Update the entries from the start through the line containing "pyautogui.click(x=996, y=150)" by replacing "screenshot" with "screen image", leaving everything else unchanged.
***** MATERIAL SHOWN *****
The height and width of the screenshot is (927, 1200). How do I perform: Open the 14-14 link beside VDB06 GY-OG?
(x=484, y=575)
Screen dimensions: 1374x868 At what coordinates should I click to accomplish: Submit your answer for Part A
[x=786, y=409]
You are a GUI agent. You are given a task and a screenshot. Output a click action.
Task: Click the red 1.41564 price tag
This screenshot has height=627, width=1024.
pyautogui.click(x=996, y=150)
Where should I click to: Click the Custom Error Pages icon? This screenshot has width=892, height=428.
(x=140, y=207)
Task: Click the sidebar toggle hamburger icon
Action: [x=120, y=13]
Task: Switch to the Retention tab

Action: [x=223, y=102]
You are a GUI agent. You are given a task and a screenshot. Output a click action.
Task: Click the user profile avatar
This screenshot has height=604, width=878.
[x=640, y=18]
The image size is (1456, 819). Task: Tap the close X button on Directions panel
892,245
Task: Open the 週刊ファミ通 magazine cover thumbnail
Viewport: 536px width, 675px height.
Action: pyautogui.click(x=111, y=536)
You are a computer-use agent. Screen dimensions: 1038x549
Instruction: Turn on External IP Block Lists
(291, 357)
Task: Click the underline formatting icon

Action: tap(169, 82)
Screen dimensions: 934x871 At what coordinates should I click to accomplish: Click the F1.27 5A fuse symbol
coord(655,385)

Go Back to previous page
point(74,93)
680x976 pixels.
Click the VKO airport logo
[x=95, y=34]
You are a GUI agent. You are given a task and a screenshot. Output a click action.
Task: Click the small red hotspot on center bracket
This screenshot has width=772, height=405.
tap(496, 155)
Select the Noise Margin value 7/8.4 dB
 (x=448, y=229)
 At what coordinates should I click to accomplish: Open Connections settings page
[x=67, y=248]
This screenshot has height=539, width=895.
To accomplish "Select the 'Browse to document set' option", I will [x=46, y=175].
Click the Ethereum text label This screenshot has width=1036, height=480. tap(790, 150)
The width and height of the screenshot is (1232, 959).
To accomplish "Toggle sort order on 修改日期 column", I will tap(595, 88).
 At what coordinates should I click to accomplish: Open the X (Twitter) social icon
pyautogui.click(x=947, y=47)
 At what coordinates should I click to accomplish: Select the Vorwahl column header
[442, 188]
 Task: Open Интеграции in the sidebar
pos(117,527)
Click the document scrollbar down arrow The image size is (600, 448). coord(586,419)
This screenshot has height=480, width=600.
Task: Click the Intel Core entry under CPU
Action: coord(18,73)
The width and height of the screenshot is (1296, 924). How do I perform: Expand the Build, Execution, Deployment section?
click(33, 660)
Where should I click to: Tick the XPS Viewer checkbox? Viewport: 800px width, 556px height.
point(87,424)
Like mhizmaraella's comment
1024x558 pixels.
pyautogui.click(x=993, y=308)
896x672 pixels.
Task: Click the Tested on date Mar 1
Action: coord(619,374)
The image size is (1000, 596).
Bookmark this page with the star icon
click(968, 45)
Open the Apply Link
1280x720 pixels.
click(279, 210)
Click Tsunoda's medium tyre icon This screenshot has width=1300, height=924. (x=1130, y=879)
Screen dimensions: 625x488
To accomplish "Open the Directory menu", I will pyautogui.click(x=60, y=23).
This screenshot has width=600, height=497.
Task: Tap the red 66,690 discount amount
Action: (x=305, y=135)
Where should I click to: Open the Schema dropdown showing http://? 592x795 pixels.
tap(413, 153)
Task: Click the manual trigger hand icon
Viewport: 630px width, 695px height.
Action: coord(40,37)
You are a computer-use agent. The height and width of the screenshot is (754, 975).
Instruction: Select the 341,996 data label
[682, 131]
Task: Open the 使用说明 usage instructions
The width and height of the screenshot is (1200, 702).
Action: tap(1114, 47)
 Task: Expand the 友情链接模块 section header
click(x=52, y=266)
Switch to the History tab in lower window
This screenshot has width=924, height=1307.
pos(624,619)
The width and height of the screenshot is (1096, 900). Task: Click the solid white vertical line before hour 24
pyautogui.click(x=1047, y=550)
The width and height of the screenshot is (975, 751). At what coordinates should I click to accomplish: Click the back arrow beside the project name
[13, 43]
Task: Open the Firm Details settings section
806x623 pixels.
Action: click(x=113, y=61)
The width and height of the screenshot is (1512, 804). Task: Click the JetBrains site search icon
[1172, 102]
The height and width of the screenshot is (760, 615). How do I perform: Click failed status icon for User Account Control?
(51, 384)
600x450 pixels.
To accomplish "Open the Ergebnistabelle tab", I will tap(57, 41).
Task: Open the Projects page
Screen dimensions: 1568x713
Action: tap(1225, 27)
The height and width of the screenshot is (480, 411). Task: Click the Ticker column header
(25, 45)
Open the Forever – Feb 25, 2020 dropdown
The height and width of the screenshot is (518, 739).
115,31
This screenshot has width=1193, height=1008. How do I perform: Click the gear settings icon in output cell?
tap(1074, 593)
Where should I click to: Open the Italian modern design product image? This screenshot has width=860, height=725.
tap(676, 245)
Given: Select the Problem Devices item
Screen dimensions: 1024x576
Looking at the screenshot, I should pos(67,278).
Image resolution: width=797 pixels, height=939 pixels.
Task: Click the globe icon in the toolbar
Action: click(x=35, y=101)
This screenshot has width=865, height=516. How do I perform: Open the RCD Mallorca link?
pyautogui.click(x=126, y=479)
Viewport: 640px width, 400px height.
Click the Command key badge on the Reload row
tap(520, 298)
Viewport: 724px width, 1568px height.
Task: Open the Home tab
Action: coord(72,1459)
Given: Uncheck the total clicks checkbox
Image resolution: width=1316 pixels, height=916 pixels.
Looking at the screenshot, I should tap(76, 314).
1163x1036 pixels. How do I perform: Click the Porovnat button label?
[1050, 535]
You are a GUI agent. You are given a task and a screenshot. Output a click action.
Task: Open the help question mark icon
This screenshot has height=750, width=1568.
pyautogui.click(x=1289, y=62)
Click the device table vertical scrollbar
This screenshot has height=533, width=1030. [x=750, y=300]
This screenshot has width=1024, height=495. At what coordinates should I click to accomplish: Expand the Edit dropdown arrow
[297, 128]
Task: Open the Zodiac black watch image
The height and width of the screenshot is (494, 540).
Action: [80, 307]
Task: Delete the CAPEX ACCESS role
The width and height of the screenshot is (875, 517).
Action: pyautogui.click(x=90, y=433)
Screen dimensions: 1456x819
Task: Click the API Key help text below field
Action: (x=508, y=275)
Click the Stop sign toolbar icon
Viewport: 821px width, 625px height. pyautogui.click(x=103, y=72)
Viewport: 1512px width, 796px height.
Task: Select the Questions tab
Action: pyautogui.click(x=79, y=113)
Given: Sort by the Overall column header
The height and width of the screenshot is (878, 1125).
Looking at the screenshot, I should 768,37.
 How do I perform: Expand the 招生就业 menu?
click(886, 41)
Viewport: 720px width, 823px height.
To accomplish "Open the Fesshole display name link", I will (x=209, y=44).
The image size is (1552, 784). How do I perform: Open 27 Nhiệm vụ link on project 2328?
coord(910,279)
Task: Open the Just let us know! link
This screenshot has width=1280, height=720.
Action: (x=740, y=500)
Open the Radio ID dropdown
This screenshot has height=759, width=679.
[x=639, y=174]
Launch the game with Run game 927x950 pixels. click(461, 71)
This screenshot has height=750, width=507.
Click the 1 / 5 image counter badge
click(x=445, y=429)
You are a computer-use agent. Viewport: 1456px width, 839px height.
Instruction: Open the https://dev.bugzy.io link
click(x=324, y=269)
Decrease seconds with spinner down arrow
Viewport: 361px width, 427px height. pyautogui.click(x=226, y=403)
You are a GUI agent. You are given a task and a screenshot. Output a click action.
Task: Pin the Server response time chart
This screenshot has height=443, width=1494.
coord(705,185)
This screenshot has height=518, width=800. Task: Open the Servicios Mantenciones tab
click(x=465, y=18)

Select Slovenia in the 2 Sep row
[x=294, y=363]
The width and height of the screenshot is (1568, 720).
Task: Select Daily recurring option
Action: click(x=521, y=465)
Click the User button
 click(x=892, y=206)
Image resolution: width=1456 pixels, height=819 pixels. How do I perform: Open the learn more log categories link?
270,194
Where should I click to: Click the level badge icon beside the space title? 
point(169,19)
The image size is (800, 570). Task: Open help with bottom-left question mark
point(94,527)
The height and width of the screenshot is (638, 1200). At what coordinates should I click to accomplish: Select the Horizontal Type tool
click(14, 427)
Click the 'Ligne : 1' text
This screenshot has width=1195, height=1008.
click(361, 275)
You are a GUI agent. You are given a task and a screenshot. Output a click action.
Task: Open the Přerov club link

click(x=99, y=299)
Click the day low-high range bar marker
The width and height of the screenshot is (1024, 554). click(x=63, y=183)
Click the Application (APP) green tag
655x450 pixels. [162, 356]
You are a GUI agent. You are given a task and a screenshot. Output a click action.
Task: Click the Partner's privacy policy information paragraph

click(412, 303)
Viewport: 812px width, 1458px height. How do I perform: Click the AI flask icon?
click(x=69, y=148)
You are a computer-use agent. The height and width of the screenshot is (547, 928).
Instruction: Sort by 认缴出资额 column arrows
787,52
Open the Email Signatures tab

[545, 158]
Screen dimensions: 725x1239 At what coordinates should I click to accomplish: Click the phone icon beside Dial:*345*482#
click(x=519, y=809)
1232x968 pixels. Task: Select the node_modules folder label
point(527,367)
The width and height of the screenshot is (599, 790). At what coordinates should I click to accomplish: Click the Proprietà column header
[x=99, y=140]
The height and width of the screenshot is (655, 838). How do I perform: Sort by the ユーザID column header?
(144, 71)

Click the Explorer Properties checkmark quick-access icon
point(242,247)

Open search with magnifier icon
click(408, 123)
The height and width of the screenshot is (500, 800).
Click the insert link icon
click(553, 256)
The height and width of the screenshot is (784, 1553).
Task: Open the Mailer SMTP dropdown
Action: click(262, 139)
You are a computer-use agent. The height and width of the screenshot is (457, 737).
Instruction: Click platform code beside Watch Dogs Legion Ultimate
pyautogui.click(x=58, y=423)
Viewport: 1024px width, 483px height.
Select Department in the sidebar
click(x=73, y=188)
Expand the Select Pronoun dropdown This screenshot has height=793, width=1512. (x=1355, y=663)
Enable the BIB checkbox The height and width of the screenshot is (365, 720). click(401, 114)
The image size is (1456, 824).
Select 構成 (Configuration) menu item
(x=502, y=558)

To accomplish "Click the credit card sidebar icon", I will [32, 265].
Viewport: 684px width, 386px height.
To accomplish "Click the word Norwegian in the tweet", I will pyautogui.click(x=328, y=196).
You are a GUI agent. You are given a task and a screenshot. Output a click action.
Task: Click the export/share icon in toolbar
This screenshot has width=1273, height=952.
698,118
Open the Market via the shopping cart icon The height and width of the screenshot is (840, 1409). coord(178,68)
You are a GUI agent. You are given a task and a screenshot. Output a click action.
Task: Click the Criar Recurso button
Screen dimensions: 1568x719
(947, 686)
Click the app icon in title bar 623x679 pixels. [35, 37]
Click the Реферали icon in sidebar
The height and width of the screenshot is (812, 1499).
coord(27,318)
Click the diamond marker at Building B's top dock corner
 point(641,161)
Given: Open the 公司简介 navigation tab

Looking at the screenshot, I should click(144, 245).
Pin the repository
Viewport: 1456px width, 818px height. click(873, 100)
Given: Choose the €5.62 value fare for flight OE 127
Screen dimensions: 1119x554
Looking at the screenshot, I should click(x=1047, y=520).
*****
-- SOLUTION FOR THIS PROBLEM --
The height and width of the screen image is (927, 1200). How do I perform: Open the 14-14 link beside VDB06 GY-OG?
(x=484, y=575)
Screen dimensions: 1374x868 At what coordinates should I click to accomplish: Submit your answer for Part A
[x=786, y=409]
You are a GUI agent. You are given a task and a screen image. Output a click action.
Task: Click the red 1.41564 price tag
This screen image has height=627, width=1024.
pyautogui.click(x=996, y=150)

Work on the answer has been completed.